HOUSTON — THE oil industry wants the Clinton administration to put a floor under crude oil prices, stimulate demand for natural gas, provide additional relief from taxes, and offer tax incentives for drilling.
Then again, it may just want to be left alone.
Several hundred oil company executives at accounting firm Arthur Andersen's annual oil and gas symposium here this week expressed a range of opinions on what kind of energy policy they expect from President-elect Clinton, and what kind they desire.
"We still don't know what Bill Clinton really has in mind for oil and gas," says C. J. Silas, chairman of both Phillips Petroleum Company and the American Petroleum Institute, the lobby for major oil firms.
"What is shaping up so far is an administration with contradictions built in on the ground floor," Mr. Silas adds.
The appointment of Sen. Lloyd Bentsen (D) of Texas to be treasury secretary means that "oil and gas will have a friend who has the president's ear," Silas says. "Perhaps the best news of all" is that Mack McLarty, who heads Arkla, one of the nation's largest natural gas companies, will be White House chief of staff, "the new administration's command post."
Silas worries, though, about the appointment of Carol Browner to lead the Environmental Protection Agency (EPA), and the possibility of Sen. Tim Wirth of Colorado over the Department of Energy. "These folks sound suspiciously like true believers [who] treat the environment as a new religion," Silas says.
He criticizes the "disturbing" message of Vice President-elect Al Gore's book, "Earth in the Balance," and describes talk of higher energy taxes and mandates for alternative fuels as "bad advice."
"If the true believers take over in Washington, the next four years could be pretty rough," Silas says. But he takes heart from the fact that, in naming Ms. Browner, Mr.
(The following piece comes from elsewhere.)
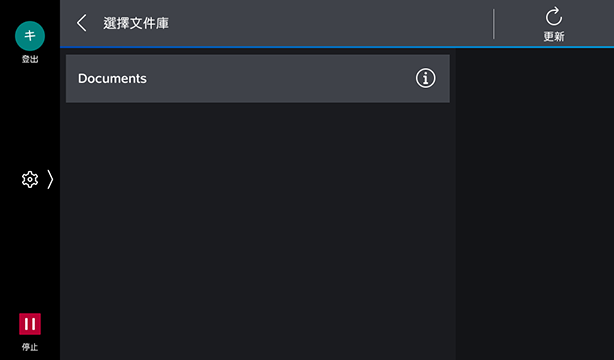Click the blank right end of the Documents row

(443, 78)
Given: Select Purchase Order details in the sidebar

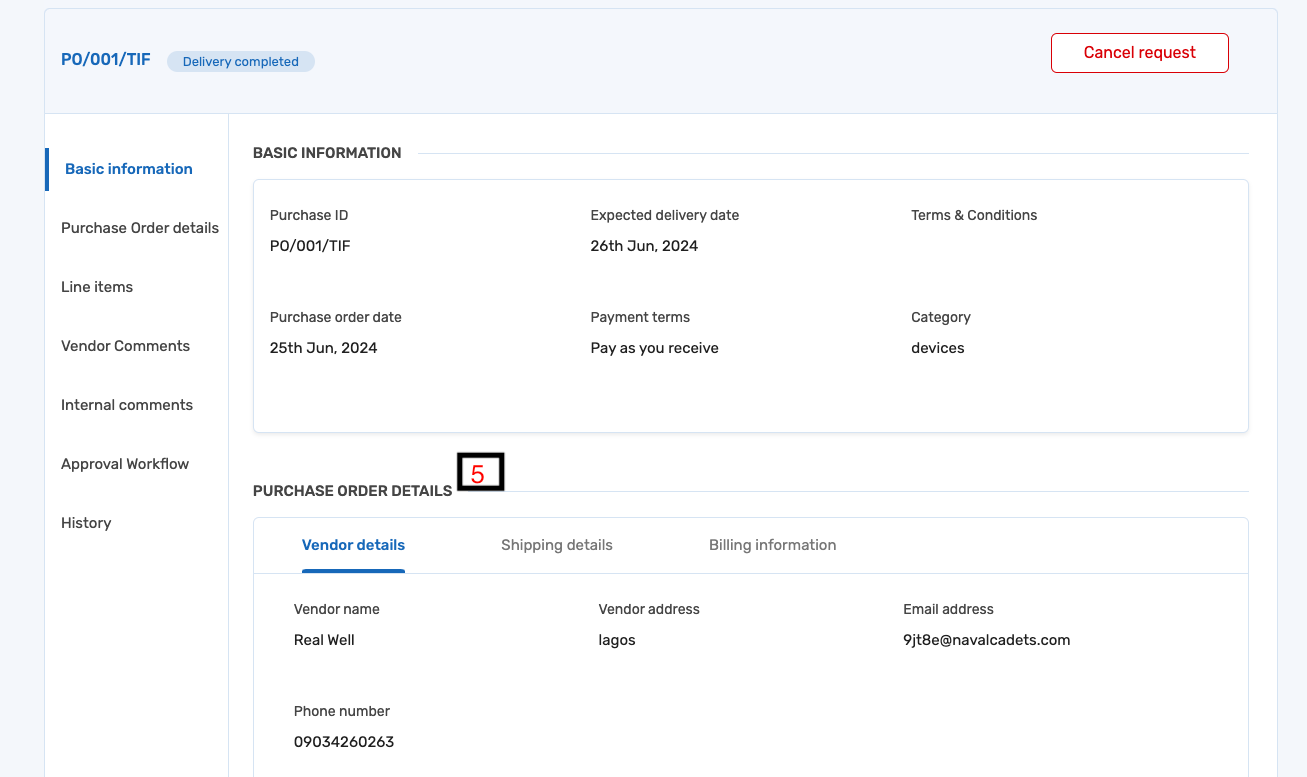Looking at the screenshot, I should point(139,228).
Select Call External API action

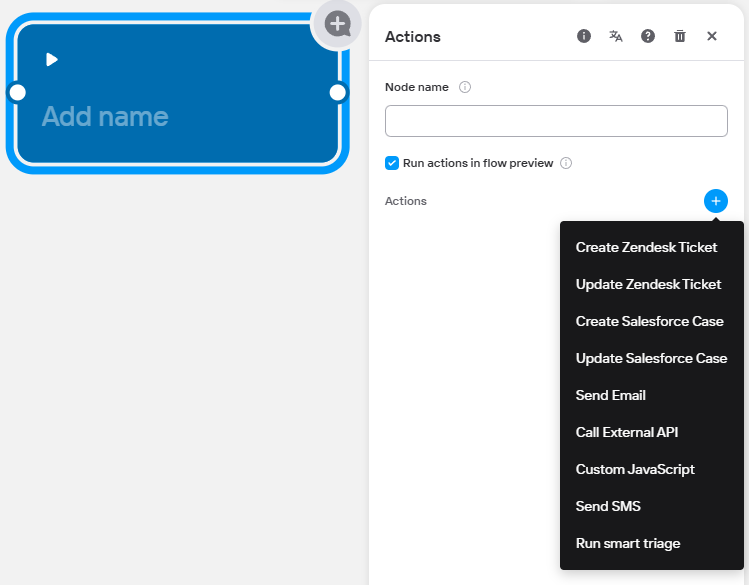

Clinton chided the agency for issuing contradictory regulations and creating unneeded burdens on industry.
Eugene Ames, chairman of the Independent Producers Association of America, the lobby for smaller oil companies, notes that Clinton has advocated growth through investment, switching from oil to natural gas, and retaining the Resource Conservation and Recovery Act, a tough antipollution law coming up for reauthorization.
Also, Clinton has opposed a carbon tax and has increased reliance on oil imports and nuclear energy. Those positions give Mr. Ames ground for optimism. "We should all think positively about the Clinton administration and wait to see what their energy policy will really be."
Ames notes that an increase in United States oil production of 3.8 million barrels per day envisioned by President Bush's National Energy Strategy cannot be achieved as long as the industry is locked out of federal lands and subject to increasing regulation.
DAVID TURNER, vice president at Mitchell Energy, calls for Clinton to put a floor under oil prices. The government already protects the US steel industry, so why not the energy industry, he asks.
While many in the industry are excited that Clinton proposes to stimulate demand for natural gas, Larry Besson, chief financial officer for Grace Energy of Dallas, is circumspect. Nothing Clinton does will reflect in natural gas prices for at least two years, he says. For instance, converting 1,000 cars a day to burn natural gas would barely affect demand even after five years, he says.
"The best thing Clinton can do is stay out of the way," he adds.
John Stephens, controller of Petroleum Inc. of Wichita, Texas, expects Clinton to raise tax rates. If that happens, "the wealthy people looking for investments may invest in oil exploration again," because a greater portion of the dollar they risk will have been paid to the government.
Steve Shaw, vice president of Tulsa-based Helmerich & Payne Inc., says Clinton's talk of reducing dependence on imports makes him doubt Clinton grasps the reality of the US energy situation. "There's going to be dependency on foreign crude," Mr. Shaw states flatly.
But Shaw is undecided about what he wants Clinton to do on energy. Mr. Bush gave the industry three things it sought: relief from the alternative minimum tax, removal of price controls on natural gas, and incentives for enhanced production methods.
"Maybe we asked for the wrong things," Shaw says, "because it's still the pits."